== DIRECTIONS ==
Go line by line through the entries below and copy those containing the string "Task".

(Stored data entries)
━━━━

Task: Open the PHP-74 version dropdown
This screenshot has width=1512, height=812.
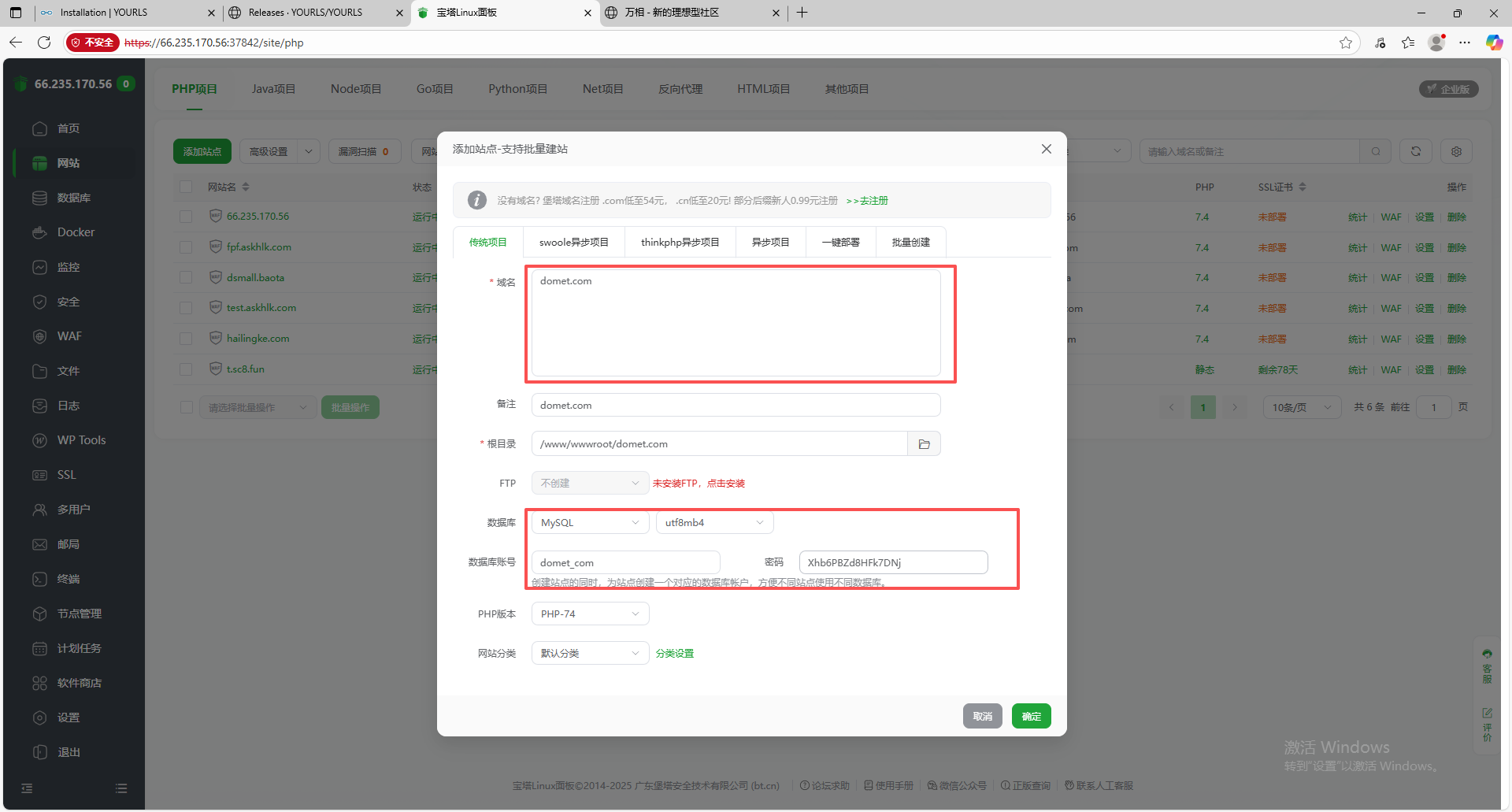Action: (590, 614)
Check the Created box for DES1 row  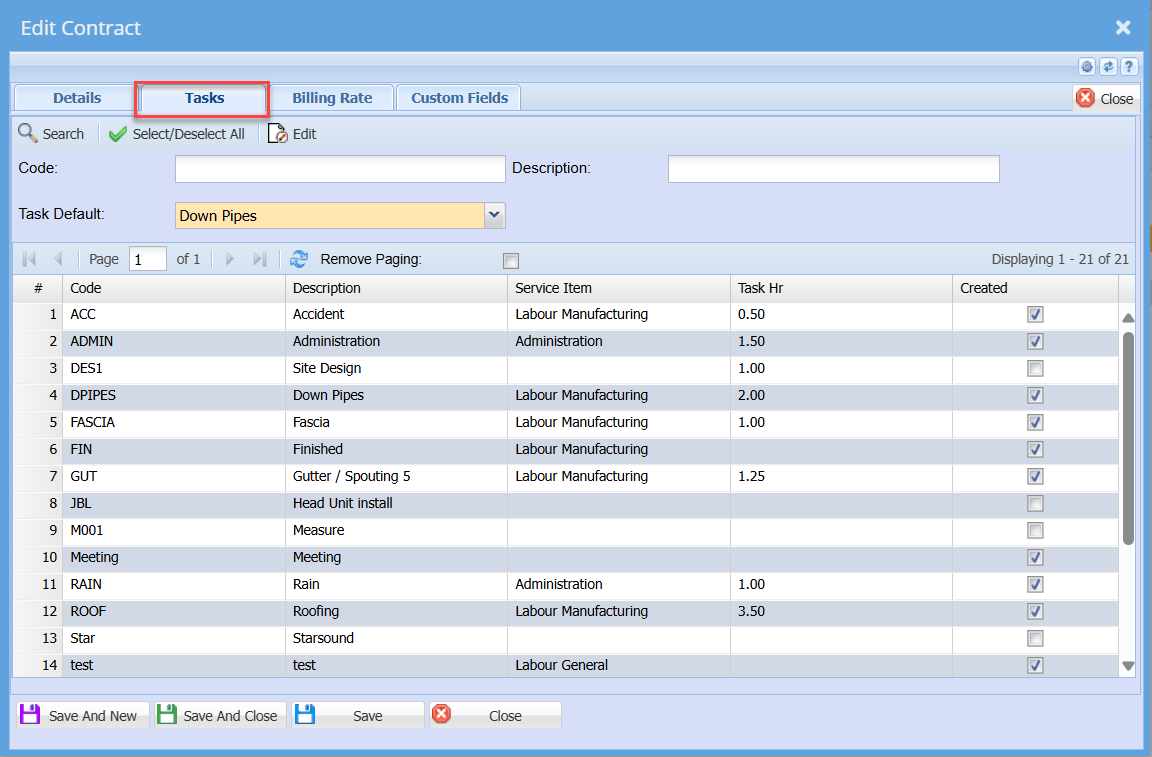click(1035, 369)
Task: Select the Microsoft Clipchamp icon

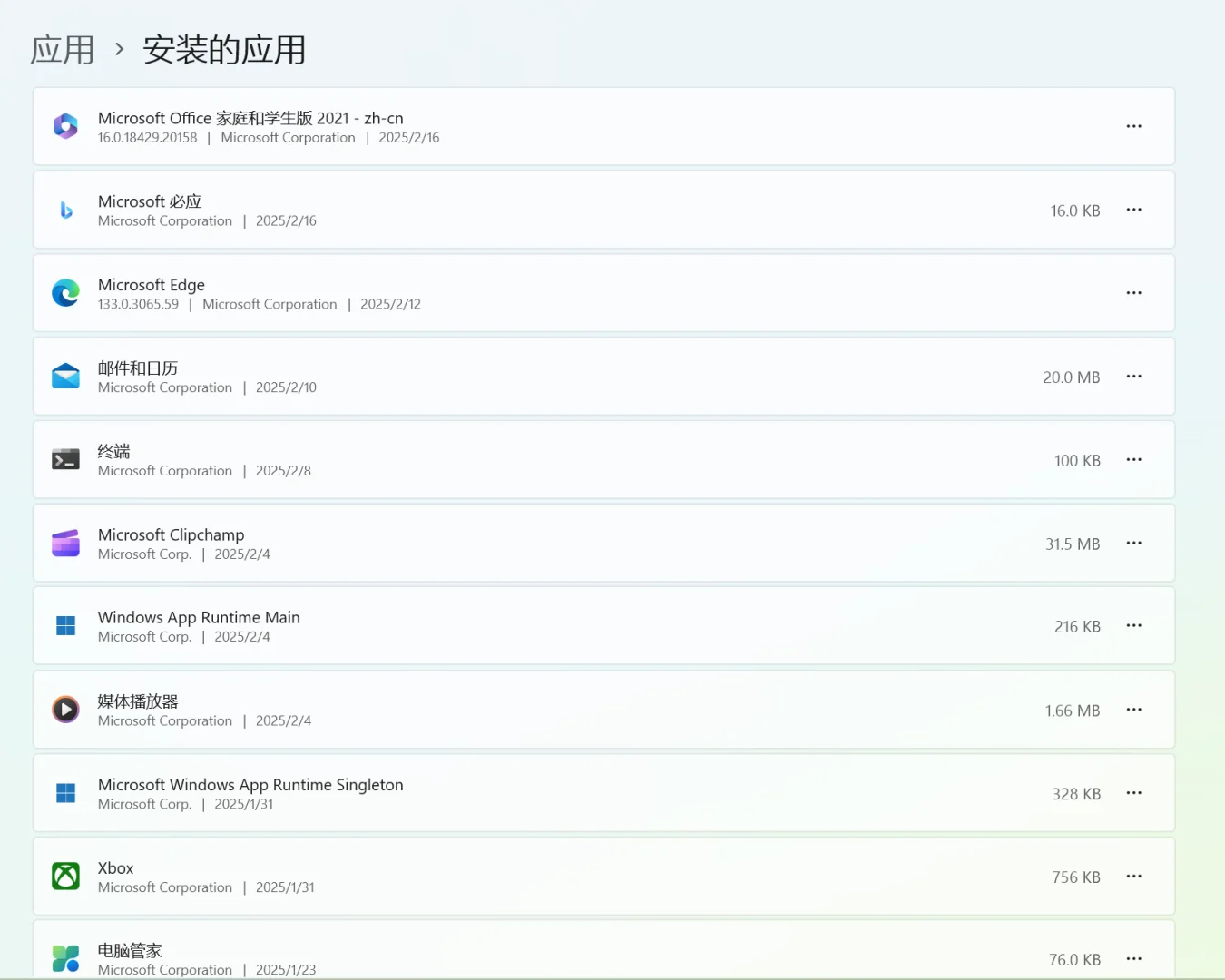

━━━━

== EXPECTED ANSWER ==
Task: Open the PHP-74 version dropdown
Task: Select the Microsoft Clipchamp icon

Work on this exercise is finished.